About Me

In government, academia, journalism, and the private sector, Juliette Kayyem has served as a national leader in America’s homeland security efforts.

 

Juliette Kayyem is currently the Robert and Renee Belfer Senior Lecturer in Public Policy at Harvard’s Kennedy School of Government, where she is Faculty Director of the Homeland Security Project and the Security and Global Health Project.

She is the CEO and Co – Founder of Grip Mobility, a technology company looking to provide transparency in the rideshare industry. She has spent over 20 years managing complex policy initiatives and organizing government responses to major crises in both state and federal government.
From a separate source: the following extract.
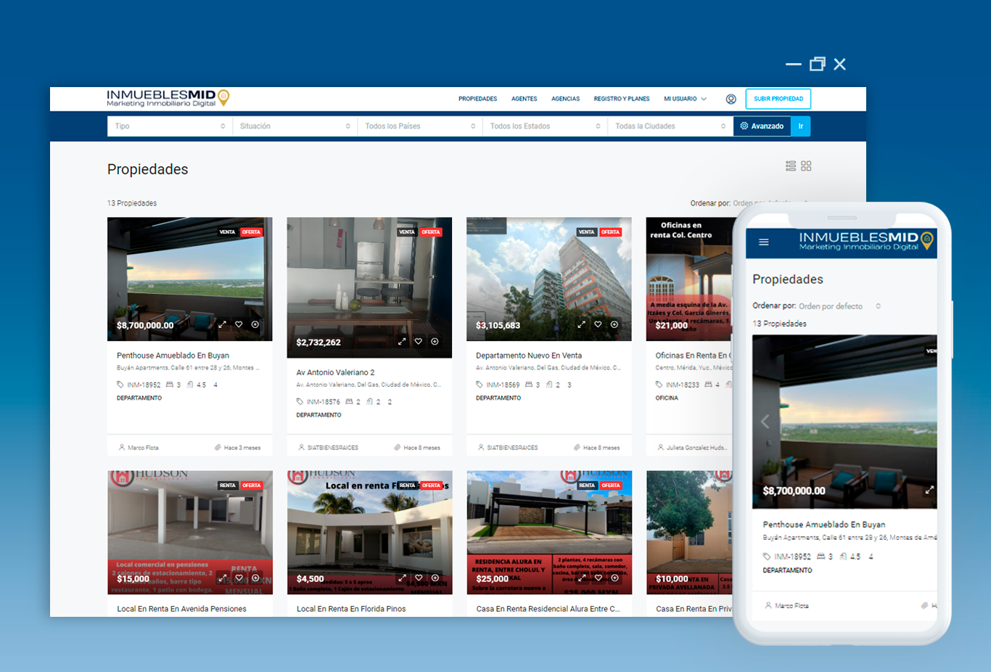Go to the Agencias menu item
Most recently, she was President Obama’s Assistant Secretary for Intergovernmental Affairs at the Department of Homeland Security. There she played a pivotal role in major operations including handling of the H1N1 pandemic and the BP Oil Spill response; she also organized major policy efforts in critical infrastructure protections and community resiliency.
Before that, she was Massachusetts Governor Deval Patrick’s homeland security advisor guiding regional planning and the state’s first interoperability plan, climate change policies, and overseeing the National Guard.
She has served as a member of the National Commission on Terrorism, a legal advisor to US Attorney General Janet Reno, and a trial attorney and counselor in the Civil Rights Division at the Justice Department. She is the recipient of many government honors, including the Distinguished Public Service Award, the Coast Guard’s highest medal awarded to a civilian.

Kayyem appears frequently on CNN as their on-air national security analyst. Additionally, she is a weekly featured analyst on Boston Public Radio, 89.7 WGBH Boston’s Local NPR. She also has columns in The Atlantic.

 

In 2013, she was named the Pulitzer Prize finalist for editorial columns in the Boston Globe focused on ending the Pentagon’s combat exclusion rule against women, a policy that was changed that year.

A graduate of Harvard College and Harvard Law School, and the mother of three children, she is married to First Circuit Court of Appeals Judge David Barron.